By Giji K. Raman
It is a motion-based alert system, without the electronics and the software. Rangarajan, a Muthuvan farmer in Edamalakkudy, relies on that to ward off marauding wild elephants.
He has grown bamboo around his cultivated land at Societykudy on the banks of the Manaliyar in the forest. The long ends of some of these bamboo plants are attached to his hut. If elephants enter the cultivated area through the bamboo trees, Rangarajan’s hut shakes.
As soon as the ‘motion sensor’ works, Rangarajan and others light small fires to stop the further advance of elephants. “This method was in use for many years in Muthuvan settlements. It slowly disappeared but I still stick to it,” he says.

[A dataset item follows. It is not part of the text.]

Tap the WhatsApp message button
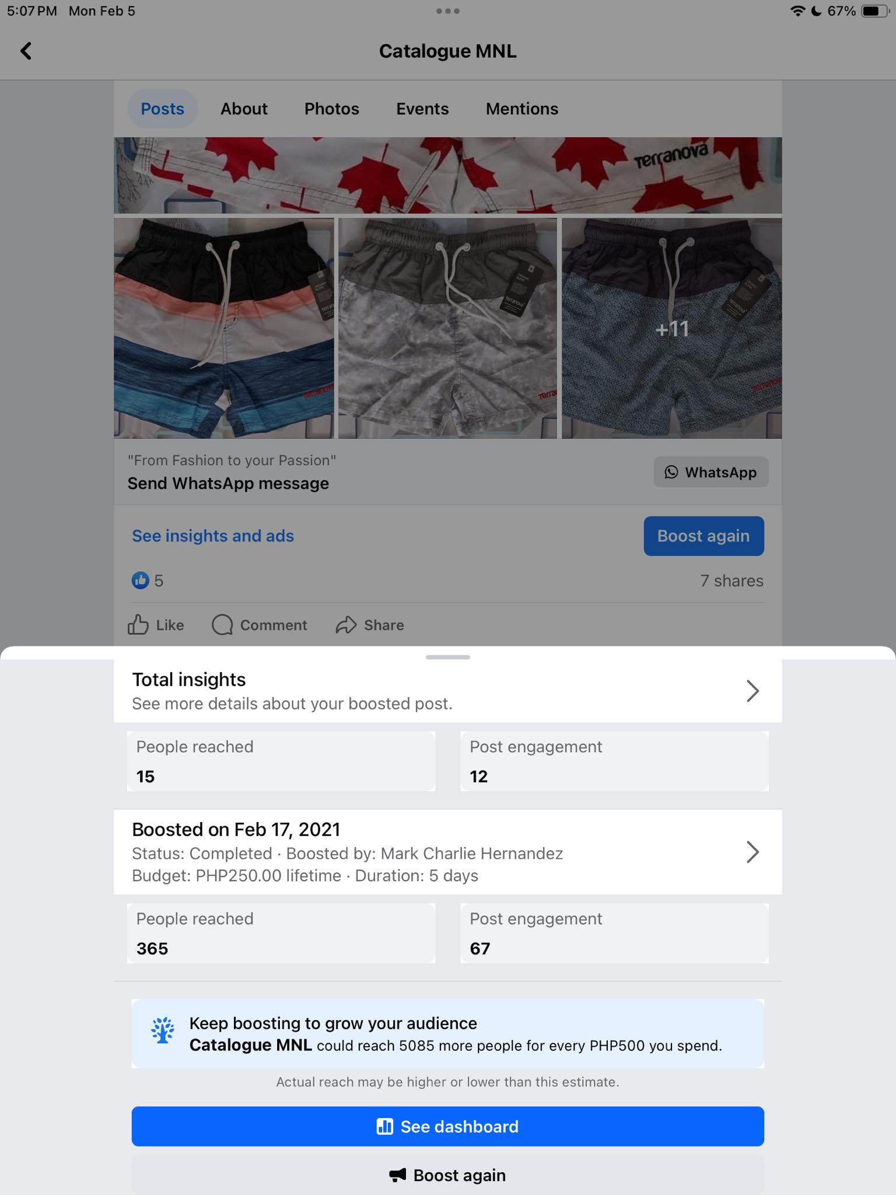 (x=711, y=472)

The Muthuvan tribe is known for its symbiotic relationship with animals. Only one tribesman had been killed by elephants in the past 10 years in spite of the settlements being deep inside the forests. They hold firm to the belief that harming wild elephants will bring a curse on them. “My experience is that elephants do not enter cultivated areas after midnight. So, usually we keep the fire burning till midnight. Then we have a sound sleep,” he says.
Rangarajan lives with his wife in the hut. His paddy field is ready for harvest. He has grown Vellachi, an endemic variety. “If you attack wild elephants, they turn hostile. They have a good memory and can attack you later,” says Rangarajan.
It is not wise to abandon your fields and settlements fearing wild elephant attacks, he says. “Elephants are part of the forest and they enter fields frequently. We have been successfully employing this method to keep the animals out,” he says.
When the Manaliyar is in rage during the rains, the harvest is done. “Edamalakkudy is a highly fertile place and one does not need fertilisers or pesticides. The government started providing us ration rice for Rs.1 a kg and the people gradually stopped farming,” he says.
“Keppa (barley) was the staple food. Rice and barley produced by the tribespeople were very healthy. Everything we needed was produced here. Our ancestors had solutions to all problems faced by those living in the forest. The bamboo fencing is only one of those,” he says.